How much should it worry us that we can't reverse this freezing process? If we're already talking about revival via high-detail scanning and emulation, which is only practical after hundreds of years of technological development, does it matter that we can't currently reverse it? The real question in determining whether vitrification is sufficient is whether we're preserving all the information in your brain. If something critical is missing, or if something about our current freezing process loses information, the brains we think are properly preserved might be damaged or deteriorated beyond repair. Without a round trip test where we freeze and then revive a brain, we don't know whether what we're doing will work.

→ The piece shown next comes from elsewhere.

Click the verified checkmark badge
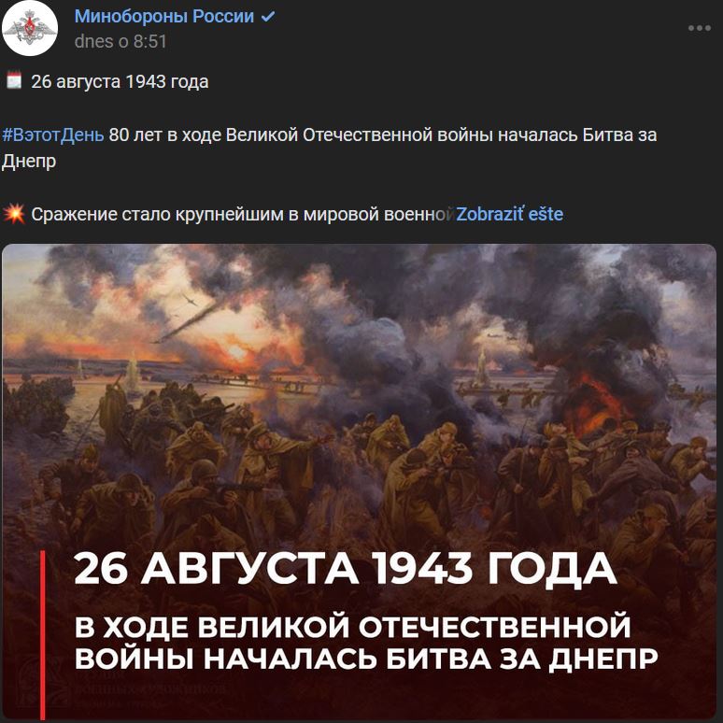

Another issue is that once you've frozen the brain you need to keep it cold for a few centuries at least. Liquid nitrogen is pretty cheap, but providing it constantly over such a long time is hard. Organizations fall apart: very few stay in business for even 100 years, and those that do often have departed from their original missions. Current cryonics organizations seem no different from others, with financial difficulties and imperfect management, so I don't think 200+ years of full functioning is very likely.
Even if nothing goes wrong with the organization itself, will our society last that long? Nuclear war, 'ordinary' war, bioterrorism, global warming, plagues, and future technologies all pose major risks. Even if these don't kill everyone, they might disrupt the cryonics organizations or stop technological development such that revival technology is never developed.
Taking all these potential problems and risks into account, it's unlikely that you can get around death by signing up for cryonics. In attempts to calculate overall odds for success from estimated chances of each step I've seen various numbers: 1:3, 1:4, 1:7, 1:15 and 1:400. I'm even more pessimistic: I calculated 1:600 when I first posted to lesswrong and have since revised down to 1:1000. To some people the probability doesn't matter, but because it's expensive and there are plenty of other things one can do with money, I don't think it's obviously the sensible thing to do.
(I also posted this on my blog.)
[1] Well, lose your heart and you're gone too. Except that we can make mechanical hearts and you stay the same person on receiving one. Not so much with a mechanical brain.
[2] Plastination is also an option, but it's not yet to a point where we can do it on even a mouse brain.